## [WHAT YOU NEED TO DO]
All of the entries need to be repeated exactly. Leave nothing out.

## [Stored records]
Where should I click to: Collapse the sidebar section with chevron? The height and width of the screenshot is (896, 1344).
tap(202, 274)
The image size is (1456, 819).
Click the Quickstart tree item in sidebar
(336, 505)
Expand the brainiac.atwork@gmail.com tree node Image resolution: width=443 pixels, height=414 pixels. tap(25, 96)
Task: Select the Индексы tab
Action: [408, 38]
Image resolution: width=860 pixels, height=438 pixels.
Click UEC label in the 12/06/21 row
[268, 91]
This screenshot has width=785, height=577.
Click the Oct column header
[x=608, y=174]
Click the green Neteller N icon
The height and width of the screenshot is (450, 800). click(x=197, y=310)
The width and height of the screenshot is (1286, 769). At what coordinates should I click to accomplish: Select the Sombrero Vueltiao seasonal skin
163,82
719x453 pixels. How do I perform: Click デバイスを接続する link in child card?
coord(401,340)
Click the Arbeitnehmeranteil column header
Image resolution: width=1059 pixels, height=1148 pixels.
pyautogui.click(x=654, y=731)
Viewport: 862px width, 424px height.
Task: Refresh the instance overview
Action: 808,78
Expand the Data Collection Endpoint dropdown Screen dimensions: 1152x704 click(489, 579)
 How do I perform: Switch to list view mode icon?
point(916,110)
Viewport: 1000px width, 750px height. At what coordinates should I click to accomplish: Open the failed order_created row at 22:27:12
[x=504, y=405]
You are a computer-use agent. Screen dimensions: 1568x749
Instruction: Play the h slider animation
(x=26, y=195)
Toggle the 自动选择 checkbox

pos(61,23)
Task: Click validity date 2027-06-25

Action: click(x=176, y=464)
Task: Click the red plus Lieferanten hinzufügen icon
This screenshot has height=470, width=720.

## [ANSWER BOX]
Where should I click to: Collapse the sidebar section with chevron? The height and width of the screenshot is (896, 1344).
tap(202, 274)
The image size is (1456, 819).
Click the Quickstart tree item in sidebar
(336, 505)
Expand the brainiac.atwork@gmail.com tree node Image resolution: width=443 pixels, height=414 pixels. tap(25, 96)
Task: Select the Индексы tab
Action: [408, 38]
Image resolution: width=860 pixels, height=438 pixels.
Click UEC label in the 12/06/21 row
[268, 91]
This screenshot has width=785, height=577.
Click the Oct column header
[x=608, y=174]
Click the green Neteller N icon
The height and width of the screenshot is (450, 800). click(x=197, y=310)
The width and height of the screenshot is (1286, 769). At what coordinates should I click to accomplish: Select the Sombrero Vueltiao seasonal skin
163,82
719x453 pixels. How do I perform: Click デバイスを接続する link in child card?
coord(401,340)
Click the Arbeitnehmeranteil column header
Image resolution: width=1059 pixels, height=1148 pixels.
pyautogui.click(x=654, y=731)
Viewport: 862px width, 424px height.
Task: Refresh the instance overview
Action: 808,78
Expand the Data Collection Endpoint dropdown Screen dimensions: 1152x704 click(489, 579)
 How do I perform: Switch to list view mode icon?
point(916,110)
Viewport: 1000px width, 750px height. At what coordinates should I click to accomplish: Open the failed order_created row at 22:27:12
[x=504, y=405]
You are a computer-use agent. Screen dimensions: 1568x749
Instruction: Play the h slider animation
(x=26, y=195)
Toggle the 自动选择 checkbox

pos(61,23)
Task: Click validity date 2027-06-25

Action: click(x=176, y=464)
Task: Click the red plus Lieferanten hinzufügen icon
This screenshot has height=470, width=720.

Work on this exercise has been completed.